What is needed >>
After locating the line that contains "You are a GUI", output that line and each one following it, exactly, to the end of the entries. No pictures.

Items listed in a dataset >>
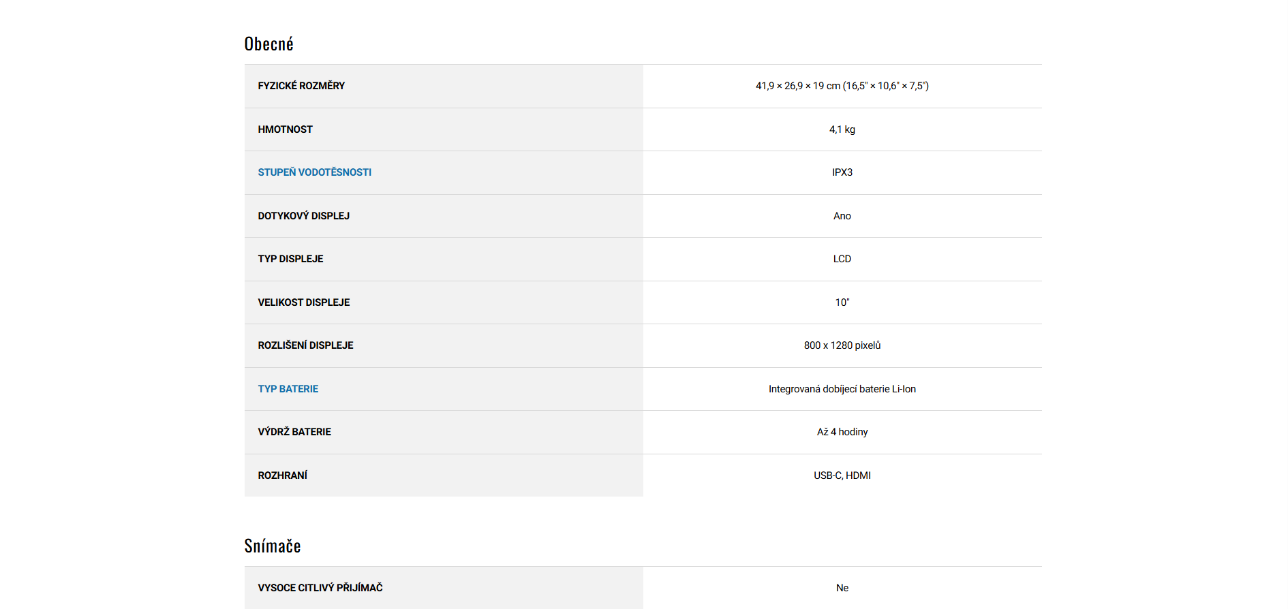Click the 4,1 kg weight value
This screenshot has height=609, width=1288.
point(842,129)
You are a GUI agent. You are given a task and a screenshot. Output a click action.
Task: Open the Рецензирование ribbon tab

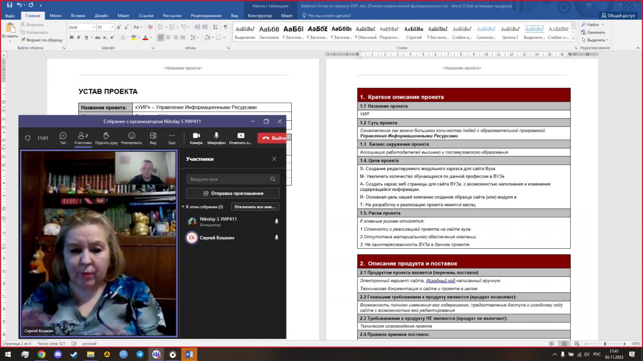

Exercise output >>
You are a GUI agent. You are given a task and a screenshot. Output a click action.
Task: Open the Рецензирование ribbon tab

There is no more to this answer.